5. Train mapping (where the work already lives)

  • Train 3 (heart of 0.8.61) — worker/fleet/sub-agent convergence: carries the durable runtime, the structured NeedsInput handoff (Bug 3), the real 10-state status plumbing (Bug 2), the one-runtime cutover (#3096), and the WorkerRuntimeProfile/model-route wiring (#3217). This train is where ultracode becomes real.
  • Train 4 — goal mode + /swarm gating: makes goal_loop cross-turn + durable (#3215, folding #891/#1976/#2058/#2029), adds the verifier gate, and keeps /swarm gated (#3218). This train is where the orchestrator loop + swarm honesty become real.
  • Deferred epics (correctly): #3154 Fleet EPIC, #3166/#3167 dogfood/org-chart, #2058 full goal-system port (→ v0.9.0 WhaleFlow LoopUntil), #3086 context-budget service.
  • NEW issue to file (gap not currently owned): a WhaleFlow coordination substrate — use the Fleet ledger as the shared task list (claim-by-status, dependency order, idle/failed reassignment) and consume the orphaned whaleflow IR for decomposition/dependency semantics. This is the kimi-stage-3 / Anthropic-shared-state primitive that neither Train 3 nor Train 4 fully owns today.

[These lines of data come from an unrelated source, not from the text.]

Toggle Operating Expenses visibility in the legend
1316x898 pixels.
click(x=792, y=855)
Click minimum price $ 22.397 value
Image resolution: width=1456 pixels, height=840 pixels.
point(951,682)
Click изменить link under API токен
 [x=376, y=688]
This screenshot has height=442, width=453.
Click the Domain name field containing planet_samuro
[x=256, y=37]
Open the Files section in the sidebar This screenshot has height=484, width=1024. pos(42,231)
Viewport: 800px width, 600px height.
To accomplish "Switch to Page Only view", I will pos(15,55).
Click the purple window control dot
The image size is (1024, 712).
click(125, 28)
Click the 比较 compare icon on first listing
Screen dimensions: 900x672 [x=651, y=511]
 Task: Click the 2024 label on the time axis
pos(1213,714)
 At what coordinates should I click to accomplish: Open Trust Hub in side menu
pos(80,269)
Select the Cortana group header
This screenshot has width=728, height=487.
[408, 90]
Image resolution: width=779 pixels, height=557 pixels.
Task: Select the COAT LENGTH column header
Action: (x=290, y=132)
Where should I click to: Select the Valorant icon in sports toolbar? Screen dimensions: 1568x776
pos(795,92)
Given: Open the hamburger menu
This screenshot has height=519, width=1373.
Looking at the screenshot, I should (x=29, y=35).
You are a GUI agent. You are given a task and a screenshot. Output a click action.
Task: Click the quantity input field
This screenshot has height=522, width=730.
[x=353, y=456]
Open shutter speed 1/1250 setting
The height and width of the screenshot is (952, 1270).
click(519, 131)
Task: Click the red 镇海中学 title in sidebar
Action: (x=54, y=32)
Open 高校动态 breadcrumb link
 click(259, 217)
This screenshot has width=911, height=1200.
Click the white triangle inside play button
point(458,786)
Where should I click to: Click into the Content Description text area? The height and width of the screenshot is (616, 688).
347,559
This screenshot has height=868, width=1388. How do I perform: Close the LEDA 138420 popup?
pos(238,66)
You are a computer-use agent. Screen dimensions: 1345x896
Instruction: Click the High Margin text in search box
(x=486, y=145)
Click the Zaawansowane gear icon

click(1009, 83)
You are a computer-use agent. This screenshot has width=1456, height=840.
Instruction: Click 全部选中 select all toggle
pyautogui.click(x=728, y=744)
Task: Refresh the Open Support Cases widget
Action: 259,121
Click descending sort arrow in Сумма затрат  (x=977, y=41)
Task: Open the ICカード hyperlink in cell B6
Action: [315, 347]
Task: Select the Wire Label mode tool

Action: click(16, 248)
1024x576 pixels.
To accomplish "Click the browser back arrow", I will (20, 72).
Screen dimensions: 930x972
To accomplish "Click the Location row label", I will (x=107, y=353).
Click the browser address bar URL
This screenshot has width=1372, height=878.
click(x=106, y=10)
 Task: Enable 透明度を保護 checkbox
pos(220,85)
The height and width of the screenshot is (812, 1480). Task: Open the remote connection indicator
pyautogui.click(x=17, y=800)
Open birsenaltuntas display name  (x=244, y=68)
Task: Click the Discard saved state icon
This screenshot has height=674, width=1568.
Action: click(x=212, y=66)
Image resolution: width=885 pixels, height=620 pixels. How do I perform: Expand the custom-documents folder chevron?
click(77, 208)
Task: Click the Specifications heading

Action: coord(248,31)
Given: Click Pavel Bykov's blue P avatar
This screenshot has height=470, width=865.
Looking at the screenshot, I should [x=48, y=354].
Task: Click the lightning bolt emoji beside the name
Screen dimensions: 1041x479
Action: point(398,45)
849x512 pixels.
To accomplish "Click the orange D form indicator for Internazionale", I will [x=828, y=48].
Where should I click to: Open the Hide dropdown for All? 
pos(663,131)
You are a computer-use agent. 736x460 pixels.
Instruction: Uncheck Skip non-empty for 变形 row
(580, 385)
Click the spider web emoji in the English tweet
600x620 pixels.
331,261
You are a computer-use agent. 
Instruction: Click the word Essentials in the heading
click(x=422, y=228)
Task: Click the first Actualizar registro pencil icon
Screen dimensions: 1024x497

6. Recommendations (prioritized)

  1. Wire heterogeneous model-route-per-role at agent_open (Train 3 / #3217 + #3205). The #1 differentiator; turn worker_profile.rs on. Keep DeepSeek as default inherit.
  2. Gate /swarm behind a readiness check NOW (Train 4 / #3218 — split a quick-fix slice). Don't ship an ungated prompt-only swarm.
  3. Define the structured worker-return envelope (NeedsInput/result) (Train 3 / #3226 + #3216 Bug 3). Structured handoffs, not chat.
  4. Make goal_loop drive the engine cross-turn + durable (Train 4 / #3215). Turn the orchestrator on; call record_thread_goal_usage; bridge the three goal models.
  5. Add a swarm coordination substrate (shared task list + claim/lock + consume the whaleflow IR)NEW issue. The largest single gap vs. both targets.
  6. Add the swarm UX: per-agent roster with model/provider/cost/state + one synthesized output (Train 3 Bug 2 + Train 5 #3028/#3078/#2666). Show the model heterogeneity.
  7. Add an adversarial-verify/judge gate before completion (Train 4 / #2058 slice in #3215).
  8. Converge the two worker execution models behind the one-runtime contract (Train 3 / #3096, per docs/AGENT_RUNTIME.md).
  9. Be honest about cost + the coding-specific caveat (Train 4 #3218 + Train 5 telemetry). Refuse trivially-serial tasks; show a token meter; lean on the DeepSeek-flash scout lane as the honest cheap-parallelism story.

Branding/stewardship note: all of the above preserves CodeWhale branding and first-class DeepSeek support — indeed the flash-scout/pro-synthesizer split depends on the DeepSeek Fin lane, and the swarm UX should surface DeepSeek-on-a-worker as a visible feature.